DIRECTIVE
Using the routing algorithm write-up, explain in one to three sentences why the algorithm applies a traversal penalty when scoring paths.

Algorithm

SuperStreetViewRouter.jl uses a depth searched-enhanced greedy algorithm with optimizations to maximize traversed distance over the provided city input file. The algorithm's implementation and ideas for how it can be improved are described below.

Before continuing, it will be helpful to first familiarize yourself with the details of the Google 2014 HashCode problem, as references to aspects of the problem will be made throughout.

Depth Searched-Enhanced Greedy BFS

The algorithm performs the same routine for each car sequentially.

Enumerate all paths of depth edges from current junction that can be traversed in remaining time.
Select the path which generates the greatest value.
Travel n_steps along the selected path, updating remaining time with the travel cost.
Repeat from 1 until remaining time prohibits further travel.

Path Value

To compare paths in terms of the benefit they will confer on itinerary score, we use the following metric:

The value of a path consisting of a list of $n$ junctions is given by

\[\sum_{i=1}^{n-1} d_{i,i+1}\]

where $d_{i, i+1}$ is the penalized distance (see information on penalties below) of traversing the street between junctions $i$ and $i+1$.

Traversal Penalty

Since streets which have already been traversed once no longer add to the final itinerary score, the algorithm incorporates a traversal penalty to artificially deflate the distance of traversed streets when scoring paths. The idea is that streets with no or a low number of traversals will be selected over streets with a high number of traversals.

RECORDED DATA
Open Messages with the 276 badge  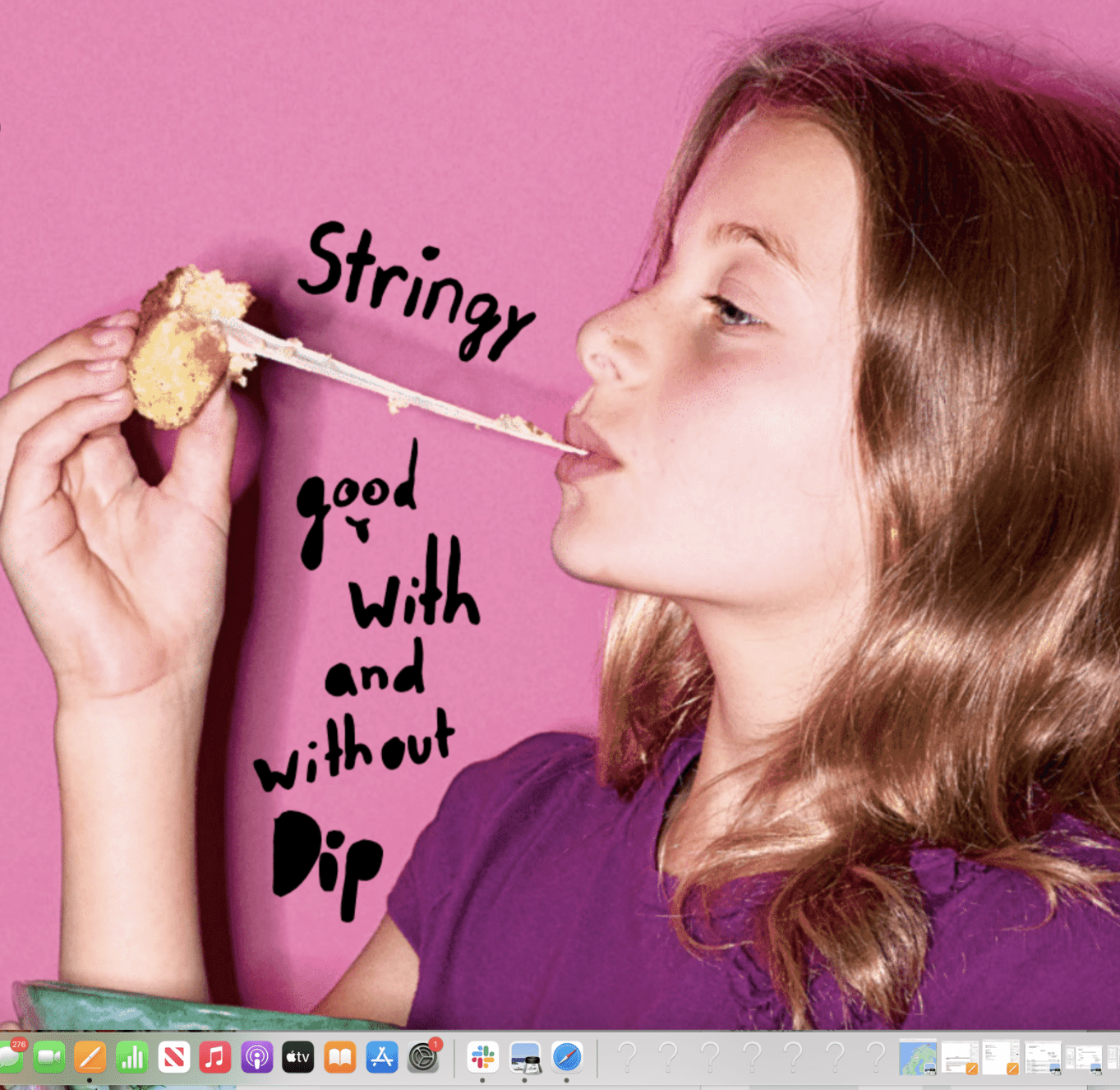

PROBLEM SOLUTION
Streets that have already been traversed once no longer add to the final itinerary score. The penalty lowers the distance counted for those streets, so paths through streets with few or no traversals are chosen over heavily traversed ones.